EL Cristo de la Buena Muerte es una talla asombrosa, que basta por sí misma para consagrar toda la Semana Santa gaditana. El enigma de su autor desconocido ha acrecentado su leyenda. Ninguna de las diversas teorías planteadas se ha poido confirmar todavía. Durante mucho tiempo se adjudicó a Martínez Montañés, como todo lo antiguo, pero ya en el siglo XX se planteó la atribución a Alonso Cano, y más recientemente a escultores italianos de prestigio. Por encima de la autoría real, el Cristo de San Agustín es un Crucificado extraordinario, que representa con singular verismo la serena elocuencia de la muerte en la cruz.

En la Cuaresma de este año, entre los pocos actos de verdadero sentido cultural cofrade que se han podido ver en Cádiz, el Colegio de Enfermería organizó una exposición en su sede, con dibujos del pintor Antonio Álvarez del Pino, representando diversos detalles anatómicos del Cristo de la Buena Muerte. Su perfección y realismo en la anatomía confirma que el autor de la imagen sólo puede ser un genio de la escultura. Cádiz tiene la suerte inmensa de que este Crucificado no se haya quedado en un museo, ni siquiera sólo en el interior de un templo, sino que es posible admirarlo y rezarle en las calles cada Viernes Santo.

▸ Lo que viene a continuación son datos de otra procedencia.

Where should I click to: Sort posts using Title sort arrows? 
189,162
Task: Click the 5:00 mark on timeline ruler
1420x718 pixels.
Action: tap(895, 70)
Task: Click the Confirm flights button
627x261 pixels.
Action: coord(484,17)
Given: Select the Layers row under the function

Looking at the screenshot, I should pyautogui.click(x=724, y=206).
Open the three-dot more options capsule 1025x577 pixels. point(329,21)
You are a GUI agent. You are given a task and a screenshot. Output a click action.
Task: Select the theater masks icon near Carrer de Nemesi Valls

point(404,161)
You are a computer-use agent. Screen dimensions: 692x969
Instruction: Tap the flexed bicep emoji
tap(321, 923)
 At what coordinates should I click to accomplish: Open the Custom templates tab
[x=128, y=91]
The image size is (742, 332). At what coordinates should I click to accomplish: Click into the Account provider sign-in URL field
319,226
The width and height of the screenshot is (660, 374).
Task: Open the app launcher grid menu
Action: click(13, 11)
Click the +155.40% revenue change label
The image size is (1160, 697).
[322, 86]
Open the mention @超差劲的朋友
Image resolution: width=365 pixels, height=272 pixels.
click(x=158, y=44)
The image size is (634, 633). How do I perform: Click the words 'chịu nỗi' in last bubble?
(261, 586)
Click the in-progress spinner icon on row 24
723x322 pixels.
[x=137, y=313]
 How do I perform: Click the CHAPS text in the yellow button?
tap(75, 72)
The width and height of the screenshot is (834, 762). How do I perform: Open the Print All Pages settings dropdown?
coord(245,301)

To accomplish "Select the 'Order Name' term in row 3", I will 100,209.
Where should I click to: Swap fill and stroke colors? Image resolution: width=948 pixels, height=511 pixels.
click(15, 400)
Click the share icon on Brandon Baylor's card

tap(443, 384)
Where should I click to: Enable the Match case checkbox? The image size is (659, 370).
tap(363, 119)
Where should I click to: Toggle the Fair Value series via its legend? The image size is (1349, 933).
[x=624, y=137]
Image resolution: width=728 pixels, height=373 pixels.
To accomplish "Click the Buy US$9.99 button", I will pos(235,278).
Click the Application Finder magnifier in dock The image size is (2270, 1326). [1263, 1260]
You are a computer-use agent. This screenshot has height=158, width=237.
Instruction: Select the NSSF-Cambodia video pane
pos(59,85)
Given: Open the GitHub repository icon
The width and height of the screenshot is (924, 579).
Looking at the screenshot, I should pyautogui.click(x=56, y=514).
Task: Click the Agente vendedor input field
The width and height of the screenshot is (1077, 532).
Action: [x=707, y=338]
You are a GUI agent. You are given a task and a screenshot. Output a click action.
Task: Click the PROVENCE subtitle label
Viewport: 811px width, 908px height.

El Cristo de la Buena Muerte, tras salir del Callejón del Tinte (donde alcanza momentos inolvidables), bajará este año por la calle Rosario hacia San Agustín. A oscuras, con las horquillas de los cargadores golpeando el silencio como si fuera un lamento, se acercará hacia su templo. El Cristo entre cuatro hachones, con esa llama siempre frágil, avanzará inexorable hacia los últimos momentos de otra Semana Santa.

El Cristo de la Buena Muerte, en esos instantes postreros, que ya son de una madrugada densa, con el cansancio de los últimos días, con la sensación luctuosa de su martirio inevitable, hace más profundos esos silencios que sólo se pueden romper con las horquillas. La oscuridad total es la metáfora indiscutible de la noche del Viernes Santo. Cuando desaparece en la lejanía, siempre queda esa sensación de que pasó demasiado fugaz, que se escapó como un suspiro.

Como un epílogo de nostalgias, cuando la Buena Muerte haya entrado en la iglesia de San Agustín, por la calle Rosario bajará Ecce Mater. La perfección del Crucificado, la sencillez de una Virgen. El Cristo de los agustinos y la Madre de los jesuitas, la oscuridad y la luz. Y las horquillas, que antes y después serán el único sonido que repicará en el silencio de una calle de Cádiz.